Brief: Where the records below reach the line containing "You are a computer-use agent.", start transcribing, and end with the line containing "Instruction: Click the Skype logo icon", exactly and with nothing else added.

Data provided:
......
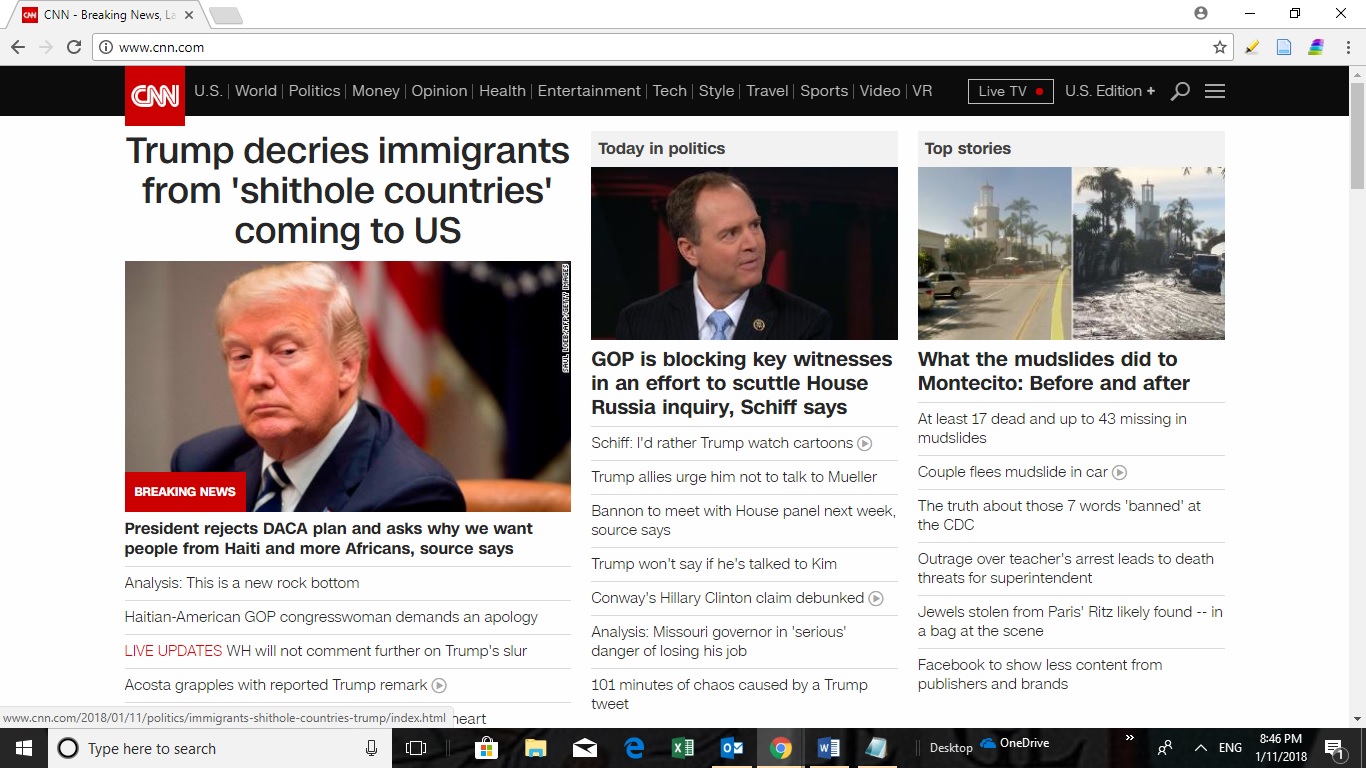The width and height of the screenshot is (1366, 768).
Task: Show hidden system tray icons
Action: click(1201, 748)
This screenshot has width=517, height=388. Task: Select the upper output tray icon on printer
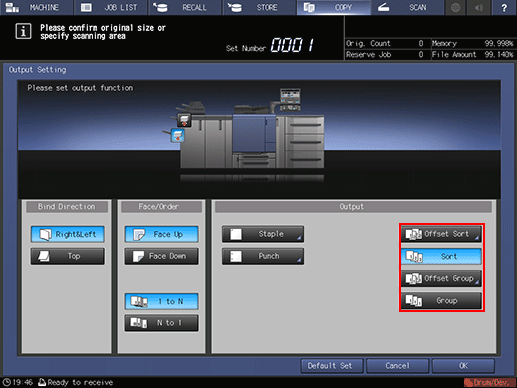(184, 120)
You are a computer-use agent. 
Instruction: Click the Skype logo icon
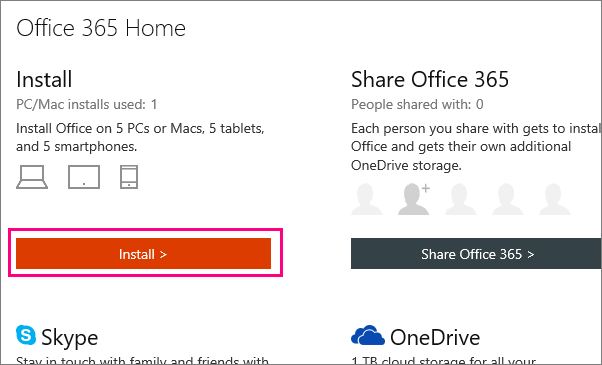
......
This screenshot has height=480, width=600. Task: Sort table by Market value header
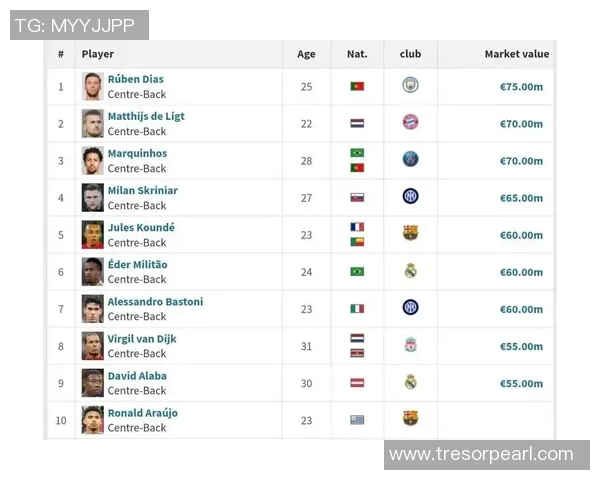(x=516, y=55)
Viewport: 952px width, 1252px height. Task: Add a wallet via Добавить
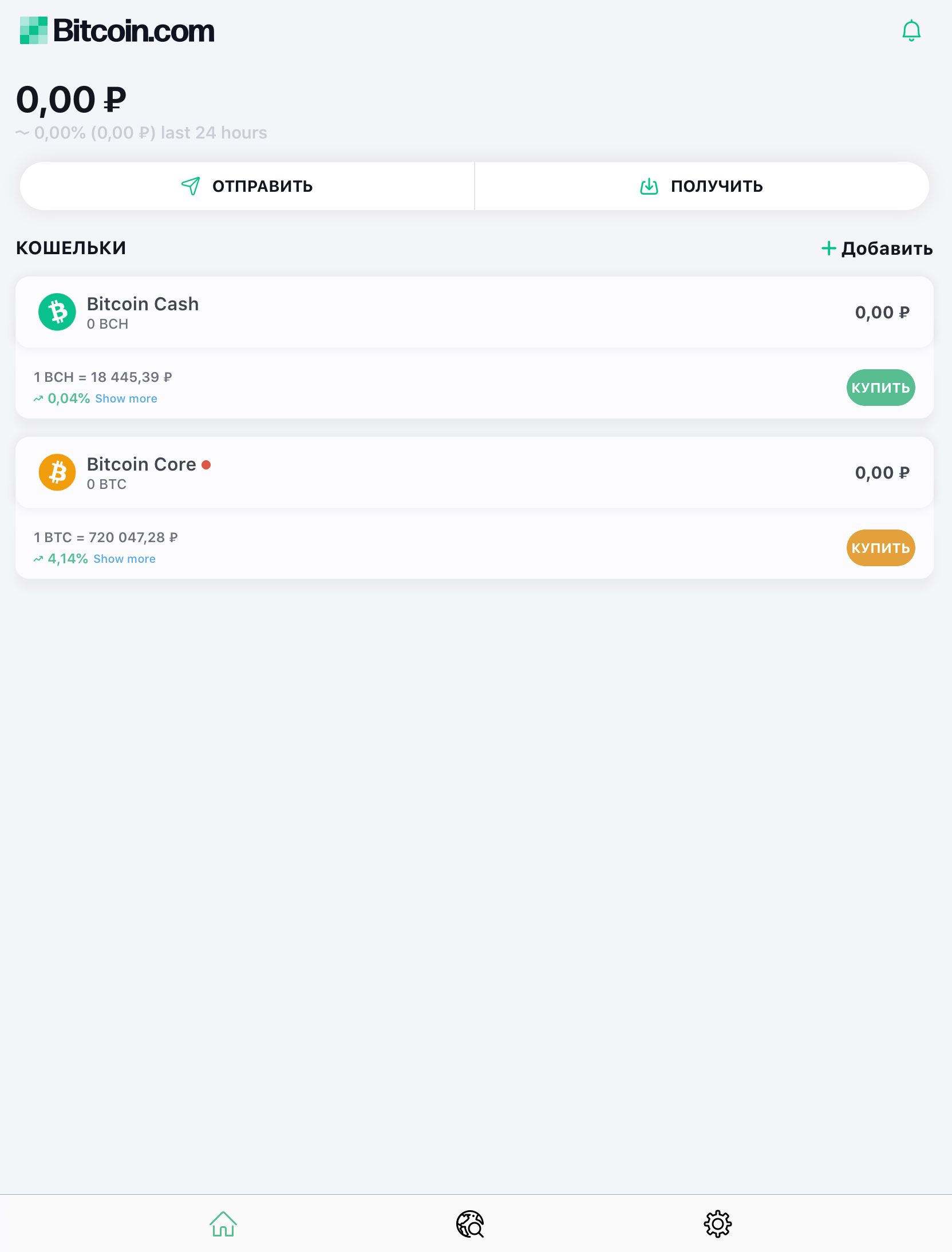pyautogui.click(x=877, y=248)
......
Exercise response:
You are a computer-use agent. 
Instruction: Click the Skype logo icon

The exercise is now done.